- Born: Margarita Rodríguez March 29, 1926
- Died: January 26, 2010 (aged 83)
- Occupation: actor

= Inda Ledesma =

Argentine actress

Inda Ledesma (born Margarita Rodríguez; March 29, 1926 – January 26, 2010) was an Argentine stage, television, and cinema actress who also gained prominence as a theatre director and instructor.

==Life and work==
Inda Ledesma was born in the Argentine town of Coronel Suárez to anarchist parents who fled persecution in Buenos Aires. In 1945 she debuted on the stage with a part in an Argentine National Comedy production of Molière's L'Avare. The following year, she was given her first role in the cinema of Argentina, in Pierre Chenal's El viaje sin regreso (Journey of No Return), by then she was known by her pseudonym, Inda Ledesma.

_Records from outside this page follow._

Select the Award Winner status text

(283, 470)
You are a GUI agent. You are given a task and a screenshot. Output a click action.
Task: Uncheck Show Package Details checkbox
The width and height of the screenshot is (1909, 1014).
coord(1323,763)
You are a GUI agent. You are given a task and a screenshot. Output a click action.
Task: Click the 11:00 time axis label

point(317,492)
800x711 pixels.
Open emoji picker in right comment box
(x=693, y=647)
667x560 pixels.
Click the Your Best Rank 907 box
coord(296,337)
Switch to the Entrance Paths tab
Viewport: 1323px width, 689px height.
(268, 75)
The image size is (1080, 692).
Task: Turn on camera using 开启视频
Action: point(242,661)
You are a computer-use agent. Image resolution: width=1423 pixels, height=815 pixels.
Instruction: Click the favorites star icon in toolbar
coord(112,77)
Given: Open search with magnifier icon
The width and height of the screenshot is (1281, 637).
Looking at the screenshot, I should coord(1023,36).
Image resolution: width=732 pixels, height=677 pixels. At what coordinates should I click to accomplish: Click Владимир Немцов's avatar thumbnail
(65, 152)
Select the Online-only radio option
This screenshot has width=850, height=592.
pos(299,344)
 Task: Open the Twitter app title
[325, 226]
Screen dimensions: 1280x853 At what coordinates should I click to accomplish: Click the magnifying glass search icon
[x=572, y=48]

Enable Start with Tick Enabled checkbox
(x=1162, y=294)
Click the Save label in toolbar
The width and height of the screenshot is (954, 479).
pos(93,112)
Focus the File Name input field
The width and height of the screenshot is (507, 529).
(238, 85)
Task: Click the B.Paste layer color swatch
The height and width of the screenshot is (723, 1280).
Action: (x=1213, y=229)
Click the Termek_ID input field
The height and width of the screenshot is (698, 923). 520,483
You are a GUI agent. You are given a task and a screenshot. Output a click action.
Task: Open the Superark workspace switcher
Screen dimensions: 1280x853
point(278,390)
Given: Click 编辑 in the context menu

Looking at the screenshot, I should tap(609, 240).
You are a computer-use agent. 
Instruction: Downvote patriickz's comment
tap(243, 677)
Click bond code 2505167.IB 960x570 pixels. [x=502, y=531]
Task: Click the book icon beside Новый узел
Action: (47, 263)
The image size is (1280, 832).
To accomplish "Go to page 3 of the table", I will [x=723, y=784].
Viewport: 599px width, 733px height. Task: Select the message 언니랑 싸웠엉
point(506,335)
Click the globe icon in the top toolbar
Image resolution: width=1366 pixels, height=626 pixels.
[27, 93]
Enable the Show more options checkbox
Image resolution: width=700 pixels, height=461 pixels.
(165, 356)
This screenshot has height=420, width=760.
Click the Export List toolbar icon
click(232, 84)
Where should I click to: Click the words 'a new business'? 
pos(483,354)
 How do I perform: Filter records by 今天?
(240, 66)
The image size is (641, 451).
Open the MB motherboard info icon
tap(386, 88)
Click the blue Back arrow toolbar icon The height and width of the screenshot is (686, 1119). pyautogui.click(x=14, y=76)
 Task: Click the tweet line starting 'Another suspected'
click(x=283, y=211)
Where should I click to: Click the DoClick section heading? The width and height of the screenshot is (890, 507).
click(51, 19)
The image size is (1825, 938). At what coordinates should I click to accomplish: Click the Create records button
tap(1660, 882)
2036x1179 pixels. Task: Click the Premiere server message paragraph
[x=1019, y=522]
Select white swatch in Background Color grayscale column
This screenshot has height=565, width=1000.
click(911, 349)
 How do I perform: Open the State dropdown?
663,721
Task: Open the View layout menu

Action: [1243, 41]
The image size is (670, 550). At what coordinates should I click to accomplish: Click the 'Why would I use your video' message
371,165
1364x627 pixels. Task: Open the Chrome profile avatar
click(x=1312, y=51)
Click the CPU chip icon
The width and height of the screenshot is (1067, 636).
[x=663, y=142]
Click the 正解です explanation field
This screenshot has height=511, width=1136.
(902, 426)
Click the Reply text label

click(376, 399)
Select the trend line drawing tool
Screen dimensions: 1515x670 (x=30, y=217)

Ledesma continued to appear in the film, though in subsequent years she became prominent in the theatre, where she was trained by well-known local stage directors such as Antonio Cunill Cabanellas and Augusto Fernándes. She was named artistic director of the Teatro Argentino in 1964. She led productions of, among many other works, Mr Puntila and his Man Matti (Berthold Brecht), Man and Superman (George Bernard Shaw), and Death of a Salesman (Arthur Miller), as well as Israfel by Abelardo Castillo, and her modernized version of Euripides' Medea.

She starred with director Alejandro Doria in Jacobo Langsner's El tobogán for Alta comedia, a popular theatre showcase program on Argentine television during the early 1970s, and numerous similar programs. Her theatre appearances in subsequent years included that of Lady Macbeth in a 1973 Teatro General San Martín production, and works by Carlos Gorostiza, Luigi Pirandello, Anton Chekhov (Three Sisters), Tennessee Williams (The Glass Menagerie), and as Mrs. Patrick Campbell in a long-running production of Jerome Kilty's Dear Liar (with Ernesto Bianco as George Bernard Shaw).

Her prolific work as an actress and director twice earned her a Konex Award, the highest in the Argentine cultural realm, in 1981 and 1991. She continued to appear in film, including roles in Eduardo Mignogna's biopic, Flop (1990), and as Leonor Acevedo de Borges (writer Jorge Luis Borges's mother) in Un amor de Borges (2000).

Having retired for a number of years, Ledesma appeared in Pietro Silvestri's Ciudad invisible in 2008. She died from cardiopulmonary failure in a Buenos Aires nursing home two years later in 2010, aged 83. She was interred in the Actors' Pantheon at Chacarita Cemetery.